Opinion 

North Plateau


Castile is first an idea, and then a landscape. Being both a geographic and historic reality and a framework of the mind, the vast expansion of lands in the Douro region have dug out a symbolic niche in the collective imagination. Self-contained and outward bound, the mystical and bellicose identity that raised convents and castles was absorbed by a timeless Spain, opposing the monk-and-soldier to those in favor of locking the Cid’s tomb for good.
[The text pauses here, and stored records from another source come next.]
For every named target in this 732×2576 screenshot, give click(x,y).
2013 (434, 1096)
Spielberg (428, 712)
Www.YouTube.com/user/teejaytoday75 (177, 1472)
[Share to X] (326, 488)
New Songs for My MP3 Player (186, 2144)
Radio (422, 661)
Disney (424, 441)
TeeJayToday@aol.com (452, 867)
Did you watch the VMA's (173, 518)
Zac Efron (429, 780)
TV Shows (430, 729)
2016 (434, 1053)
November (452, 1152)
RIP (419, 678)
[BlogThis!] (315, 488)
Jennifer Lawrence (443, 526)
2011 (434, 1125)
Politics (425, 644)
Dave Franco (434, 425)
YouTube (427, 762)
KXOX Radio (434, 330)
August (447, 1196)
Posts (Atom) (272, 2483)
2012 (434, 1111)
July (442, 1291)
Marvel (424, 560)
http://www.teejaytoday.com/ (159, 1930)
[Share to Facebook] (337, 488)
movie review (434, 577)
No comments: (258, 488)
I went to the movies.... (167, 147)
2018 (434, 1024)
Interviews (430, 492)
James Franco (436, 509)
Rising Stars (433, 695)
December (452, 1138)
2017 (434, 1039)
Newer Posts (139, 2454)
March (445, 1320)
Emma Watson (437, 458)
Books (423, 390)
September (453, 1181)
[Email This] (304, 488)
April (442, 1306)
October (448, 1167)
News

But the medieval splendor of the cathedrals managed to blend for centuries with the flourishing wheat and wool markets to build a region of monuments, crops and cattle that would inspire the regenerationist creed of the group of ’98. In a desire to overcome the hesitant demography and severe climate which brought about the spirit of the moor, and as other European inland regions, Castilla y León strives today to converge with the new economic spaces shaped by the infrastructures and agricultural regulations of Brussels.

Though Madrid still exerts an influence upon the region, the latter does not depend on this today; nor does it rely on the presence of Castilian members in central government, as the prominence of Andalusia during the eighties was only in part due to the Sevillian background of the party leaders: it might be too evident to link Seville’s high-speed train to the socialist governments, that of Barcelona to the coalition pacts with Catalan nationalists or that of Valladolid to the current majority of conservatives. The future of Castilla y León today lies most likely in its cultural and physical resources, or as tagged by the European Union its endogenous potential, which another interior region, Aragón, sums up in the motto inner strength. Its heritage, natural environment, human resources and the language itself (named after Castile), are a few among many endowments which promise to safely guide this land of wine and bread from the agricultural to the post-industrial world.

But this plateau is in fact a thousand plateaus, a region that vaunts both the largest number of cows and the second exporting company in Spain, drawing out a varied landscape that also sets distances: while Valladolid and Zamora are separated by a gap that cannot be measured in meters, they both partake of recent upscale architectural projects which show the effort put into redressing imbalances between two cities that stand at each end of the wealth index. To this effect, Castilla y León commissions its own architects, yet welcomes the talent of others, and many architects from the rest of Spain build in these persevering and sober grounds, from Burgos to León, and from Ávila or Segovia on to Palencia. It is to be expected from people who know themselves as belonging to the Valladolid of Delibes or the Zamora of García Calvo, but also to the Salamanca of the Basque Unamuno or the Soria of the Andalusian Machado. No other is the idea of this landscape.